▶ _Short task_
Copy out the listing below word for word, keeping every line in its original order.

▶ _Data shown_
>> start

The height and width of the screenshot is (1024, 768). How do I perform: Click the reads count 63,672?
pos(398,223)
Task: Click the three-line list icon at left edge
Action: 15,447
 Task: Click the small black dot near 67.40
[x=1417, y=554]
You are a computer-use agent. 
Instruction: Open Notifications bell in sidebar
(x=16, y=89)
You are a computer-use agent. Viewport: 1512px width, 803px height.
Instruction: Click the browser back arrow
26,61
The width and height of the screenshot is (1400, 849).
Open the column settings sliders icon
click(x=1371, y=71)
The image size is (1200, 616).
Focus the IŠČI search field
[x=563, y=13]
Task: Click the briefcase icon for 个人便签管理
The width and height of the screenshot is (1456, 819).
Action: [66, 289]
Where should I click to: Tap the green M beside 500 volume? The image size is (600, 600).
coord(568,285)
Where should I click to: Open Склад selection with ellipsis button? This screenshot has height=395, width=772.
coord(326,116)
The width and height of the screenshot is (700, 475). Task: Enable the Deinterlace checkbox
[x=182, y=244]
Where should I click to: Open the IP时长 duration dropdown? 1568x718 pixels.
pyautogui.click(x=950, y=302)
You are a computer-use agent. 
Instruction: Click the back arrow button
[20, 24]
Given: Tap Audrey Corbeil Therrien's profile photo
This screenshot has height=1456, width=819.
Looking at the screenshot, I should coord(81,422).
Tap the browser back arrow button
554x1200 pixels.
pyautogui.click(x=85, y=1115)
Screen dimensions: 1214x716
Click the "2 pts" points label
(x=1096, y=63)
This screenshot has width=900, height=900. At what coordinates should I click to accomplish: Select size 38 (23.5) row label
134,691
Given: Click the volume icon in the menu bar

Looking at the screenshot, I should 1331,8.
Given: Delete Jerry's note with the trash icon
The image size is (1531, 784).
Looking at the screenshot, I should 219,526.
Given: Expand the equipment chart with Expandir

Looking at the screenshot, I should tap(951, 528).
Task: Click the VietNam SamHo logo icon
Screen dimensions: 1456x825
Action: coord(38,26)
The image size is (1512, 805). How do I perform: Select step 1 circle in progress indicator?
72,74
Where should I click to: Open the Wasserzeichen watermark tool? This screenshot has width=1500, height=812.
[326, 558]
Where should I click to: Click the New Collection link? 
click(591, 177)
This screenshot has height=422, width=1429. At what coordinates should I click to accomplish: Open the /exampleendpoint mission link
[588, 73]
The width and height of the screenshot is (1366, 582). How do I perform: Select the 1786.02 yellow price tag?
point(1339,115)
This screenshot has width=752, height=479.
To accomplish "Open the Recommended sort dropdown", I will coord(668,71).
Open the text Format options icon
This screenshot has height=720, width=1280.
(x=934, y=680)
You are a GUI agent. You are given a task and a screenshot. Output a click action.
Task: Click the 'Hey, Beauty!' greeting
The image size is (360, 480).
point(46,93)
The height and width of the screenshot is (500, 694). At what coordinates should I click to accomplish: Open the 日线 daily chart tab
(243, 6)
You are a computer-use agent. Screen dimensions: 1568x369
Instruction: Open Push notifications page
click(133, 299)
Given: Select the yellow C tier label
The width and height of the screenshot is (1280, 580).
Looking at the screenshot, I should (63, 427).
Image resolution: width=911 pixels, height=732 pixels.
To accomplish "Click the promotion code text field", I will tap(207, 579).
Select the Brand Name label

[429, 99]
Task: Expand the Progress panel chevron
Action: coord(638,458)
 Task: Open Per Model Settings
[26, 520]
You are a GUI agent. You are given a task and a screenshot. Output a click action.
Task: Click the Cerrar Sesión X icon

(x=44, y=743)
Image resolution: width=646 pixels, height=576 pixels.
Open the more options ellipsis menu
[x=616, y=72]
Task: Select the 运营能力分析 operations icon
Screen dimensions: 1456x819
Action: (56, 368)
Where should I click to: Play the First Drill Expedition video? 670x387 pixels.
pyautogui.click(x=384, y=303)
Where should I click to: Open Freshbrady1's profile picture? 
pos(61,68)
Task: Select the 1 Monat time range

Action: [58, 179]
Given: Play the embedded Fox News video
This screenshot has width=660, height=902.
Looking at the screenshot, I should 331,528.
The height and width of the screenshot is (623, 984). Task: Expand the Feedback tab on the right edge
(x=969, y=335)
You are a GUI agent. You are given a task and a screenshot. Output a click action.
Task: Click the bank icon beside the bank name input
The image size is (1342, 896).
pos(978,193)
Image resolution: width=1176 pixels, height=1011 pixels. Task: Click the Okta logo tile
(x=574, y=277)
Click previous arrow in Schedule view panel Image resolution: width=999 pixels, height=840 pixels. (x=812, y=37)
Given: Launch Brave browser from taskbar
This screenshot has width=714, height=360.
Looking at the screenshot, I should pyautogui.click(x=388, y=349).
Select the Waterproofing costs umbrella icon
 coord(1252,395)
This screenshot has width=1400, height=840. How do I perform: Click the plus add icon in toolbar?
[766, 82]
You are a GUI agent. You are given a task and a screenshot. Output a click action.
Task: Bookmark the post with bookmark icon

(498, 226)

>> end

▶ _Solution for this task_
The height and width of the screenshot is (1024, 768). How do I perform: Click the reads count 63,672?
pos(398,223)
Task: Click the three-line list icon at left edge
Action: 15,447
 Task: Click the small black dot near 67.40
[x=1417, y=554]
You are a computer-use agent. 
Instruction: Open Notifications bell in sidebar
(x=16, y=89)
You are a computer-use agent. Viewport: 1512px width, 803px height.
Instruction: Click the browser back arrow
26,61
The width and height of the screenshot is (1400, 849).
Open the column settings sliders icon
click(x=1371, y=71)
The image size is (1200, 616).
Focus the IŠČI search field
[x=563, y=13]
Task: Click the briefcase icon for 个人便签管理
The width and height of the screenshot is (1456, 819).
Action: [66, 289]
Where should I click to: Tap the green M beside 500 volume? The image size is (600, 600).
coord(568,285)
Where should I click to: Open Склад selection with ellipsis button? This screenshot has height=395, width=772.
coord(326,116)
The width and height of the screenshot is (700, 475). Task: Enable the Deinterlace checkbox
[x=182, y=244]
Where should I click to: Open the IP时长 duration dropdown? 1568x718 pixels.
pyautogui.click(x=950, y=302)
You are a computer-use agent. 
Instruction: Click the back arrow button
[20, 24]
Given: Tap Audrey Corbeil Therrien's profile photo
This screenshot has height=1456, width=819.
Looking at the screenshot, I should coord(81,422).
Tap the browser back arrow button
554x1200 pixels.
pyautogui.click(x=85, y=1115)
Screen dimensions: 1214x716
Click the "2 pts" points label
(x=1096, y=63)
This screenshot has width=900, height=900. At what coordinates should I click to accomplish: Select size 38 (23.5) row label
134,691
Given: Click the volume icon in the menu bar

Looking at the screenshot, I should 1331,8.
Given: Delete Jerry's note with the trash icon
The image size is (1531, 784).
Looking at the screenshot, I should 219,526.
Given: Expand the equipment chart with Expandir

Looking at the screenshot, I should tap(951, 528).
Task: Click the VietNam SamHo logo icon
Screen dimensions: 1456x825
Action: coord(38,26)
The image size is (1512, 805). How do I perform: Select step 1 circle in progress indicator?
72,74
Where should I click to: Open the Wasserzeichen watermark tool? This screenshot has width=1500, height=812.
[326, 558]
Where should I click to: Click the New Collection link? 
click(591, 177)
This screenshot has height=422, width=1429. At what coordinates should I click to accomplish: Open the /exampleendpoint mission link
[588, 73]
The width and height of the screenshot is (1366, 582). How do I perform: Select the 1786.02 yellow price tag?
point(1339,115)
This screenshot has width=752, height=479.
To accomplish "Open the Recommended sort dropdown", I will coord(668,71).
Open the text Format options icon
This screenshot has height=720, width=1280.
(x=934, y=680)
You are a GUI agent. You are given a task and a screenshot. Output a click action.
Task: Click the 'Hey, Beauty!' greeting
The image size is (360, 480).
point(46,93)
The height and width of the screenshot is (500, 694). At what coordinates should I click to accomplish: Open the 日线 daily chart tab
(243, 6)
You are a computer-use agent. Screen dimensions: 1568x369
Instruction: Open Push notifications page
click(133, 299)
Given: Select the yellow C tier label
The width and height of the screenshot is (1280, 580).
Looking at the screenshot, I should (63, 427).
Image resolution: width=911 pixels, height=732 pixels.
To accomplish "Click the promotion code text field", I will tap(207, 579).
Select the Brand Name label

[429, 99]
Task: Expand the Progress panel chevron
Action: coord(638,458)
 Task: Open Per Model Settings
[26, 520]
You are a GUI agent. You are given a task and a screenshot. Output a click action.
Task: Click the Cerrar Sesión X icon

(x=44, y=743)
Image resolution: width=646 pixels, height=576 pixels.
Open the more options ellipsis menu
[x=616, y=72]
Task: Select the 运营能力分析 operations icon
Screen dimensions: 1456x819
Action: (56, 368)
Where should I click to: Play the First Drill Expedition video? 670x387 pixels.
pyautogui.click(x=384, y=303)
Where should I click to: Open Freshbrady1's profile picture? 
pos(61,68)
Task: Select the 1 Monat time range

Action: [58, 179]
Given: Play the embedded Fox News video
This screenshot has width=660, height=902.
Looking at the screenshot, I should 331,528.
The height and width of the screenshot is (623, 984). Task: Expand the Feedback tab on the right edge
(x=969, y=335)
You are a GUI agent. You are given a task and a screenshot. Output a click action.
Task: Click the bank icon beside the bank name input
The image size is (1342, 896).
pos(978,193)
Image resolution: width=1176 pixels, height=1011 pixels. Task: Click the Okta logo tile
(x=574, y=277)
Click previous arrow in Schedule view panel Image resolution: width=999 pixels, height=840 pixels. (x=812, y=37)
Given: Launch Brave browser from taskbar
This screenshot has width=714, height=360.
Looking at the screenshot, I should pyautogui.click(x=388, y=349).
Select the Waterproofing costs umbrella icon
 coord(1252,395)
This screenshot has width=1400, height=840. How do I perform: Click the plus add icon in toolbar?
[766, 82]
You are a GUI agent. You are given a task and a screenshot. Output a click action.
Task: Bookmark the post with bookmark icon

(498, 226)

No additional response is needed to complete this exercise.